Yeah. We’re delighted. We’re working with two professors there. There’s Professor Richard Pearson, who’s a heart transplant surgeon. And Professor Tatsuo Kauai, who’s a kidney transplant surgeon. Now they do other organs. I mean, Pearson does hearts and lungs, heart lung combined, everything. And then Kauai does a number of other things, mostly abdominal transplants. But they’re mostly known for heart and kidney, that’s where our collaboration has started. Now, these are also two leaders in transplant surgery, both for a number of reasons, but the immunology of it, inducing long term tolerance, graft acceptance, and some of the tools that they’ve developed that are in use today.

So they’re mostly working in non-human primates right now, which are a very established model and comparing what the effects of our new antibody with some of the historical effects of other agents and also head-to-head comparisons. And some of that information is in our investor presentation already.

What are the next clinical milestones in researching TNX-1500 for the treatment of transplant organ rejection and autoimmune disorders?

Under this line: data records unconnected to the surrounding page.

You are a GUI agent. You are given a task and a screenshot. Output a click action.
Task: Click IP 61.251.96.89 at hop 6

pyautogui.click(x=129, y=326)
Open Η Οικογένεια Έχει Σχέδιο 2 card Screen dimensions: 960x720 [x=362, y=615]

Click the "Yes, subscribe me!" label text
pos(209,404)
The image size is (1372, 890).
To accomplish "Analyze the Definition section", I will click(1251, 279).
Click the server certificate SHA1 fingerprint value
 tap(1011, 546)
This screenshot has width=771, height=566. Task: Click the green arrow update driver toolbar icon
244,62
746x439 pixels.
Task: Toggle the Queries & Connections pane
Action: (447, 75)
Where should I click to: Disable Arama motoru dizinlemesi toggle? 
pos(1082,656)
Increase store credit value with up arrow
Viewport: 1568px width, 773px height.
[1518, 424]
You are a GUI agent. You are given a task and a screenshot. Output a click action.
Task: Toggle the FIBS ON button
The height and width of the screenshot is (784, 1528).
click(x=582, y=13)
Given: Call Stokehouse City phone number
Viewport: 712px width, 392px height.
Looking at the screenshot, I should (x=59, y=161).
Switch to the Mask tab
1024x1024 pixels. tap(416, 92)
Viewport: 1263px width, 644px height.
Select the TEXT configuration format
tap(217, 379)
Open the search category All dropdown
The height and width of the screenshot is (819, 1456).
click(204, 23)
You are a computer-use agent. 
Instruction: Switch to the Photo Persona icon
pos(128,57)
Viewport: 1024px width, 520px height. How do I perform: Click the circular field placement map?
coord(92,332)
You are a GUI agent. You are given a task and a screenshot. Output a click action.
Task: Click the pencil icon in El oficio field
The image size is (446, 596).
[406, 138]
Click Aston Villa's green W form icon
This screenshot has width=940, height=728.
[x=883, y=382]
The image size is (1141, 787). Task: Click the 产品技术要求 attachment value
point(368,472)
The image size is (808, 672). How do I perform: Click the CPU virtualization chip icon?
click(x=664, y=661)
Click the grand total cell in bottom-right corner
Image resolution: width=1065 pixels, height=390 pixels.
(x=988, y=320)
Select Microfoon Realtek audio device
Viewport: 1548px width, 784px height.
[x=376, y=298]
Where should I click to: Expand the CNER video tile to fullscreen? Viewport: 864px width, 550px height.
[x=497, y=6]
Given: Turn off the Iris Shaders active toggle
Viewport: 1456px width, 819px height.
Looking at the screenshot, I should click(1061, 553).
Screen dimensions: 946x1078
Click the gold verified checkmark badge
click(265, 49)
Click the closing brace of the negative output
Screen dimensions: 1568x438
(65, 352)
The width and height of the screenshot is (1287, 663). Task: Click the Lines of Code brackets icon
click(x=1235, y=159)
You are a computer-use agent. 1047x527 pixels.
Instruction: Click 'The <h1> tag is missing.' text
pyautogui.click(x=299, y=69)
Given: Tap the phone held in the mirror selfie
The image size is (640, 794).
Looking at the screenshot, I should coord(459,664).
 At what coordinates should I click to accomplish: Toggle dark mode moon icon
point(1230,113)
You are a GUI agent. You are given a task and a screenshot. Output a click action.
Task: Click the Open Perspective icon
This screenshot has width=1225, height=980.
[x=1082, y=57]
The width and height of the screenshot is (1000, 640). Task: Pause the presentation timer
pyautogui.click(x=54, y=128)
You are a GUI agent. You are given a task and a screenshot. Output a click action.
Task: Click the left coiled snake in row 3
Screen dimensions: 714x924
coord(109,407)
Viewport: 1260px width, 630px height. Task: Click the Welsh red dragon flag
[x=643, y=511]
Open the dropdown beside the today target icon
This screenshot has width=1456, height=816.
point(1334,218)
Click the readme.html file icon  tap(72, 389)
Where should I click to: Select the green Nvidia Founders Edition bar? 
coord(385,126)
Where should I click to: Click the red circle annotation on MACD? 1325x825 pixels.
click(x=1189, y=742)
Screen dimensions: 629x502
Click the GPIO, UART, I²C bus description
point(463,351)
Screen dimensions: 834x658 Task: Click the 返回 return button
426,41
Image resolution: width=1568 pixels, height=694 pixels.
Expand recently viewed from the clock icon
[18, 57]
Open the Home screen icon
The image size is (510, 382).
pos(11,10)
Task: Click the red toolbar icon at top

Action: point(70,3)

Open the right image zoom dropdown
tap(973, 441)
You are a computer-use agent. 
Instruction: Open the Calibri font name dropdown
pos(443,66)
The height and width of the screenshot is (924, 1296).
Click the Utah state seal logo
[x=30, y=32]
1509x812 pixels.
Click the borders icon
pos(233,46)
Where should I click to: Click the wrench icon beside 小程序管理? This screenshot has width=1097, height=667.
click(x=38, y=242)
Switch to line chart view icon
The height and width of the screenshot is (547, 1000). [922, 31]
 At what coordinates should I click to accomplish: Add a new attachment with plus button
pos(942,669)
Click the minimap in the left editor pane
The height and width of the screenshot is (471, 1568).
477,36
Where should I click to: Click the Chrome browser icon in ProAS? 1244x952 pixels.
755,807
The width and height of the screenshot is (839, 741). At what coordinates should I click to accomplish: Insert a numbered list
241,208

We’ve guided that we expect to be in phase one trials before the end of this year. And we think because the characteristics of our product specifically, but also because the characteristics of monoclonal antibodies, that there can be a very short wait between phase one and phase two. Monoclonal antibodies are very specific for their target, generally speaking. So, if as expected we get the profile that we’re projecting from the monkey work, we get the same thing in human, we could be in human transplant studies very quickly after that. So things are moving very quickly. I say one of the things is transplant is the first indication we’re working on, but after that we think that there’s a lot of applications in areas like treating autoimmune disease.